Dalam nyinyiran masyarakat post-modern, kerja dimaknai sebagai aktivitas untuk mempertahankan hidup. Kita dituntut kerja untuk memenuhi kebutuhan hidup. Kerja sudah menjadi lakon wajib manusia bersama lahir, membayar tagihan dan mati (born, work, pay the bills, die). Apakah kita bisa memilih kerja yang sesuai dengan kehendak kita pada masyarakat kapitalisme? Bisa, namun hal itu bakal menjadi sesuatu yang sulit.
Apakah selamanya kerja dimaknai dengan keterpaksaan untuk bertahan hidup? Ternyata ada yang berpendapat sebaliknya. Ini mengacu pada sejarah peradaban manusia menurut orang-orang marxis. Sebelum masyarakat kapitalisme lahir dan berkembang, ada era-era tertentu dimana manusia memaknai kerja dengan sangat berbeda dengan hari ini. Sepengetahuan saya, kerja tidak hanya aktivitas untuk mencari uang yang akan ditukarkan untuk kebutuhan hidup, namun kerja juga dimaknai sesuatu hal yang natural (sifat alamiah) bagi manusia.

Apa yang dihasilkan kerja untuk manusia? Dalam kajian marxisme sendiri ada yang disebut nilai pakai. Contohnya seperti petani bekerja di sawah untuk menumbuhkan padi dan hasilnya menjadi beras yang mempunyai nilai pakai untuk memenuhi kebutuhan karbohidrat manusia (dari sini penulis membaca-baca lagi teks para marxis untuk teori nilai). Air bersih mempunyai nilai pakai untuk kebutuhan minum manusia. Hasil-hasil kerja manusia ini disebut Marx sebagai komoditas, jadi manusia bekerja menghasilkan komoditas.

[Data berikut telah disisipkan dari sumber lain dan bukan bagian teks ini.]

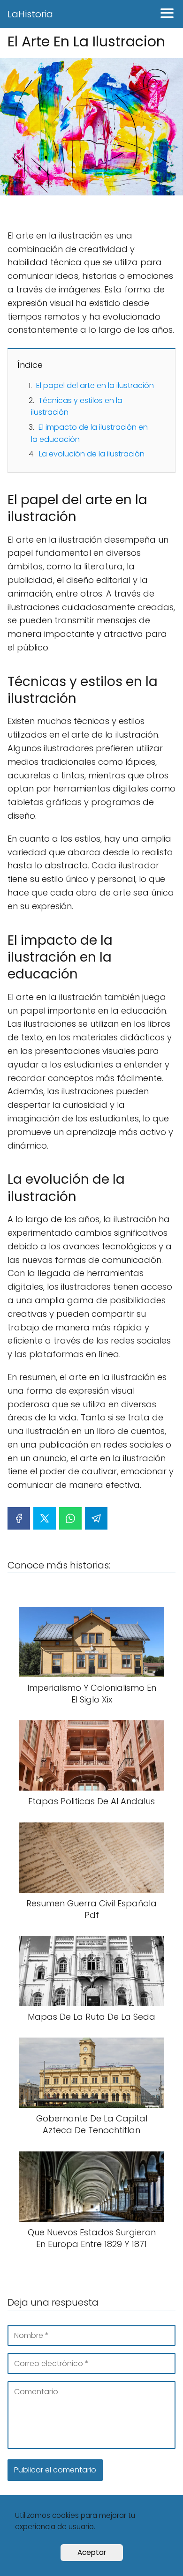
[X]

Elemen komoditas yang kedua adalah nilai-tukar, yaitu nilai yang muncul saat pertukaran komoditas. Misalnya nilai-tukar sekarung beras sama dengan 5 slop rokok. (Penulis belum paham sepenuhnya, namun berpikir bahwa) beras dan 5 slop rokok sama-sama merupakan pencurahan sejumlah kerja tertentu. Misalkan untuk memproduksi berasa perlu waktu 3 bulan hingga panen. Untuk memproduksi 5 slop rokok perlu seminggu kerja. Dan kerja inilah yang menurut para marxis yang menentukan nilai dalam komoditas. Kerja adalah intinya.


(Dari sini penulis tidak ingin menulis sesuatu yang tidak dipahaminya).

Marx sendiri berpendapat bahwa segala bentuk jual-beli dan roda ekonomi tidak menghasilkan laba/profit/keuntungan. Karena masyarakat pasar sendiri adalah penjual dan juga pembeli. Contohnya: seorang petani menjual beras di pasar, namun ia juga membeli beras di pasar untuk memenuhi kebutuhan makannya. Atau seorang nelayan menjual ikan hasil tangkapannya di pasar, namun ia juga membeli ikan di pasar untuk kebutuhan lauk pauk di rumahnya. Hal ini sebenarnya diterangkan panjang lebar oleh Marx dengan segala teorinya. 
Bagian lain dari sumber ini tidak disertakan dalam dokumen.